To be done:
In the records below, rewrite the stretch from the line containing "The width and" through the line containing "Action: (125, 614)", swapping "screenshot" for "screen capture" and leaving everything else unchanged. Omit the pictures from your answer.

Provided material:
⁂
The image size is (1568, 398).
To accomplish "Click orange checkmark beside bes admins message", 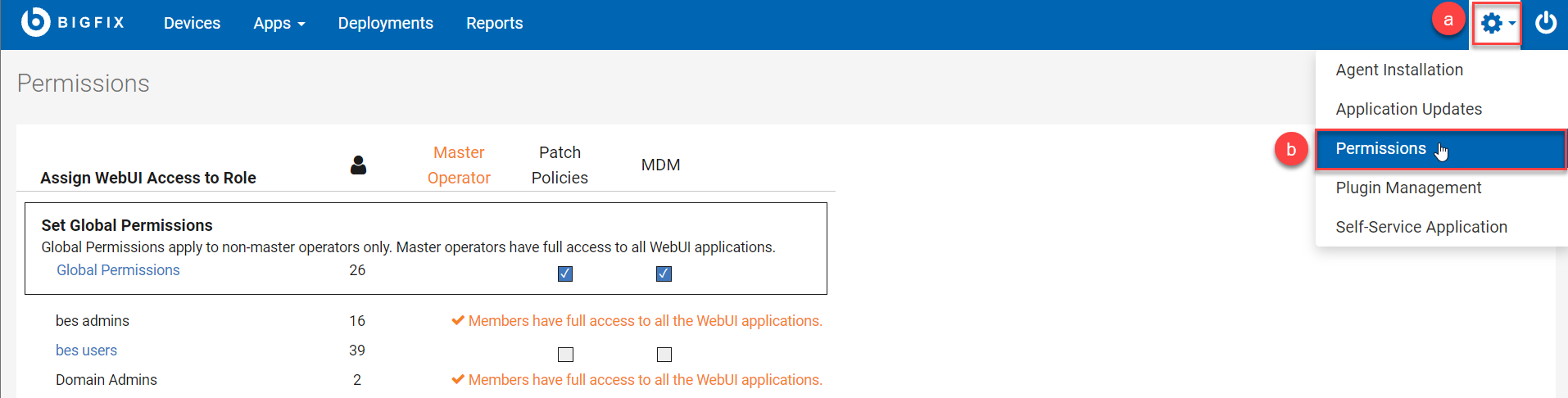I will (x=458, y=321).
⁂
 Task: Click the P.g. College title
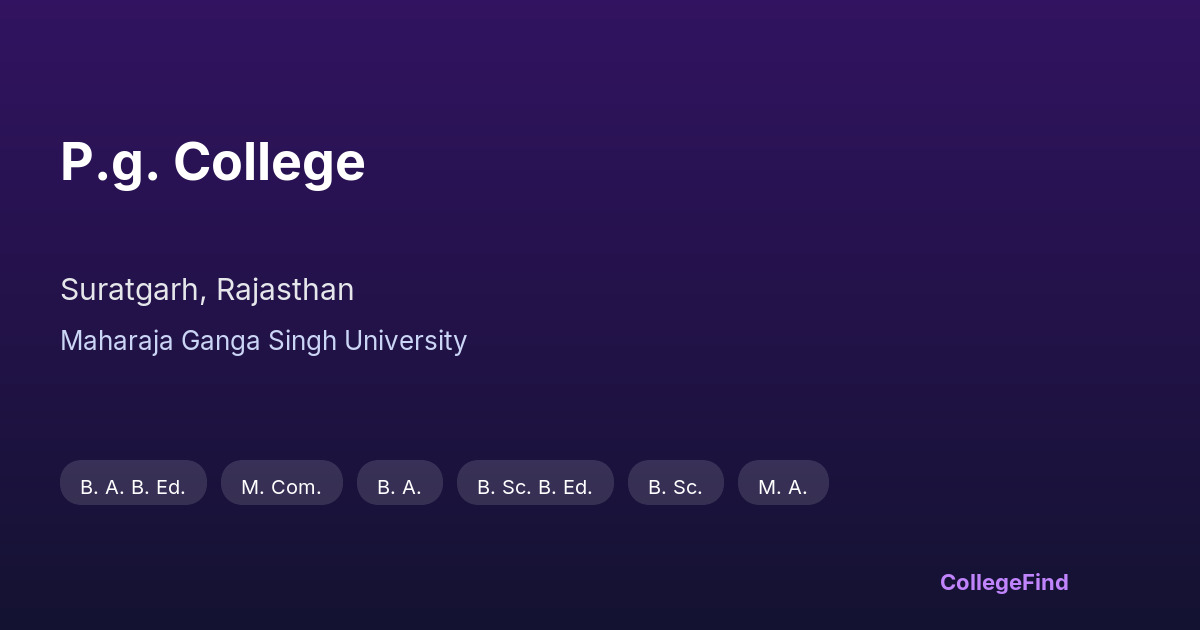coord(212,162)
⁂
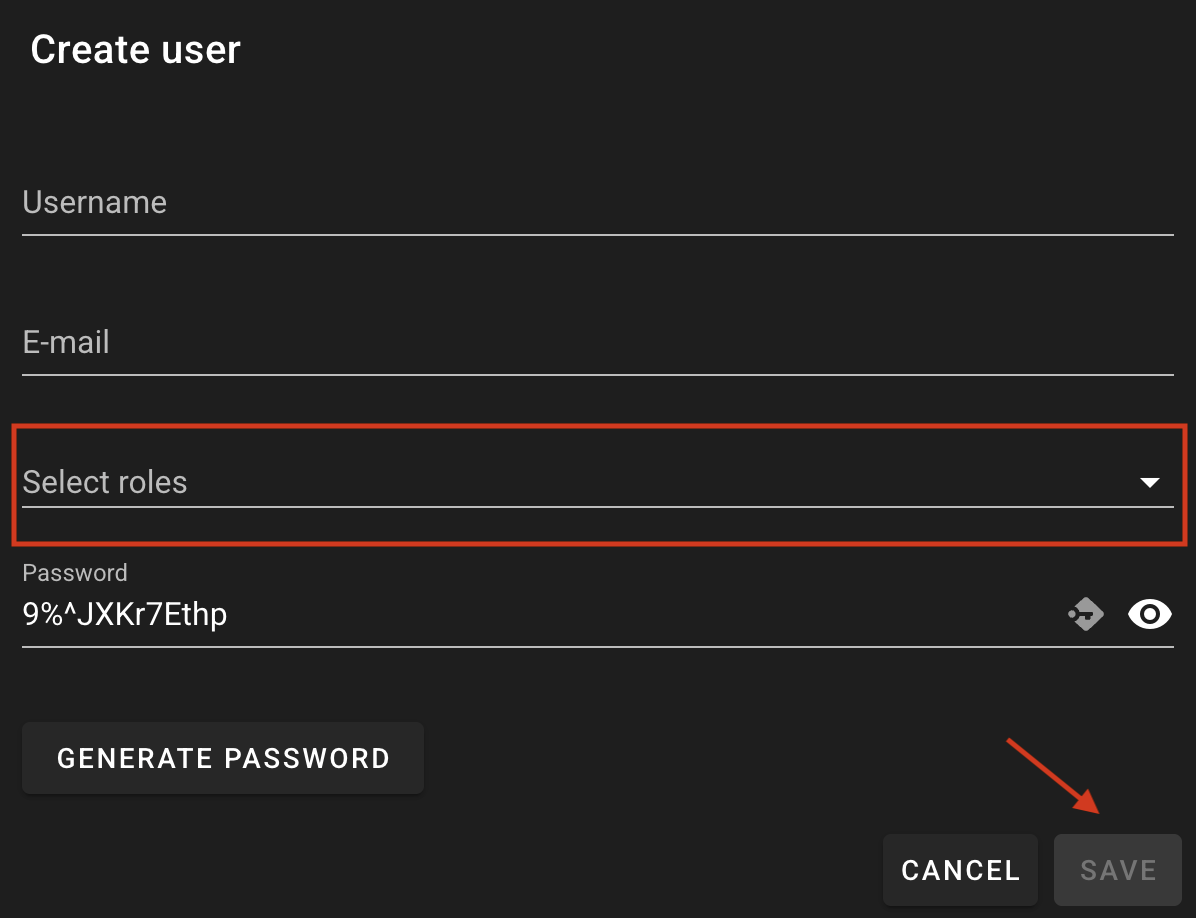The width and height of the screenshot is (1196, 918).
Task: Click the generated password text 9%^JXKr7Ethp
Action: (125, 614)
⁂
Task result:
The width and height of the screen capture is (1196, 918).
Task: Click the generated password text 9%^JXKr7Ethp
Action: (125, 614)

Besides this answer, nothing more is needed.